As the warring sides across Afghanistan engage in an apparent deadly push for upper hand amid the proposed peace deal between the U.S. and the Taliban, civilians are made to bore the brunt of human and material loss.

Heartbroken Masehur Rehman, 38-year-old resident of Maidan Wardak province, is one of many unfortunate Afghans who still survive the raging war, but could not save their loved-ones from its cruel clutches.

Rehman said he lost all of his family -- wife, four daughters, three sons and nieces -- in one night’s dreadful air raid by the pro-Government forces last week.

“I will continue to seek justice, the killing of civilians is still going on in the far-flung remote areas,” said the tall Afghan man wearing traditional turban, with pain and helplessness evident in his exhausted eyes.

The Ministry of Defense has vowed to investigate the incident.

In the same province, a foreign charity-run public hospital was targeted in a ground raid by the Special Forces in Day Mirdad district, killing at least four staffers, the provincial administration confirmed earlier this week.

Condemning the incident, Human Rights Watch (HRW) highlighted the grimness of the situation in the war-ravaged country.

According to a statement by HRW, the security forces “entered the clinic and killed a family caregiver and then detained and bound staff and family members accompanying patients”.

“They then separated four people for questioning – the clinic’s director, a lab worker, a guard, and a family caregiver. All except the director were later found dead from gunshots,” it said.
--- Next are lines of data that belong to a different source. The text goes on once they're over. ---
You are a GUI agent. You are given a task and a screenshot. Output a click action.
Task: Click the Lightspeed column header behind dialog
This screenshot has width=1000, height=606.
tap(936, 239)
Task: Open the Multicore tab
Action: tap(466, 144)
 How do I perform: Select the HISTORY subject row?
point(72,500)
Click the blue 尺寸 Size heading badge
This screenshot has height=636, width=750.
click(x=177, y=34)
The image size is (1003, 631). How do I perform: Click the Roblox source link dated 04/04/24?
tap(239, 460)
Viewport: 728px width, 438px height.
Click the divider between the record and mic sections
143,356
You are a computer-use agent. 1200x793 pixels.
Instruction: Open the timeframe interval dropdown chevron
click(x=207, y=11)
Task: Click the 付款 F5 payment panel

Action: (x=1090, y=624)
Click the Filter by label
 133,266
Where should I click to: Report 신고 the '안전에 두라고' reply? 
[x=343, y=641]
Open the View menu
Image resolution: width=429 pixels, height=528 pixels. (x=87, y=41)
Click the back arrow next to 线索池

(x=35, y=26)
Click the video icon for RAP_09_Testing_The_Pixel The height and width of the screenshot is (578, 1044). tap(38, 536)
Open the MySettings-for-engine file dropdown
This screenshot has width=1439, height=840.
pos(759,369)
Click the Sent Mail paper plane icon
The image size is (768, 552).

“Attacks on medical facilities challenge the very foundations of the laws of war, and will persist if those responsible go unpunished,” stressed Patricia Gossman, HRW’s associate Asia director.

“It’s imperative for the Afghan government to prosecute the commanders who ordered the killings as well as the soldiers who pulled the trigger,” she added.

On July 11, the Swedish Committee for Afghanistan (SCA), a humanitarian organization that runs the clinic, described the incident as a “shocking violation” of international humanitarian law and said that “such outrageous use of force against civilians and health facilities constitutes a serious violation of applicable international humanitarian law”.

- Suicide bombers target residential areas

The month’s maiden deadly assault causing civilian casualties came from the Taliban in the form of a suicide car bombing, followed by gun fight close to a Ministry of Defense facility in a residential area of the capital Kabul.

On July 1, at least 10 people were killed and more than 50 children were injured in the attack. Later, scores of more school children got injured and two of them lost their lives in a similar attack on July 7 in Ghazni province of the conflict-ridden country.

Speaking to Anadolu Agency, Abdullah, a Ghazni resident, said the kids are too frightened to visit schools now.

“On that day [July 07, 2019], I heard the blast close to our home, and moments later saw one of my son returning home terrified. I thought the school was closed half day for security reasons, but upon looking closely I saw my son stained with blood from different parts of his body. He is fine now, but too scared to go back to school,” he said.

Suhail Shaheen, one of the Taliban’s spokesman, told local Tolo News, the attacks that caused harm to the children would be “investigated”.

The UN Assistance Mission in Afghanistan documented a total of 1,773 civilian casualties (581 deaths and 1,192 injured), including 582 child casualties (150 deaths and 432 injured) between January 1 and March 31 this year.

This was the first time since the UNAMA started keeping records that the civilian casualties caused by the pro-government forces surpassed those caused by the Taliban insurgents and other anti-government forces.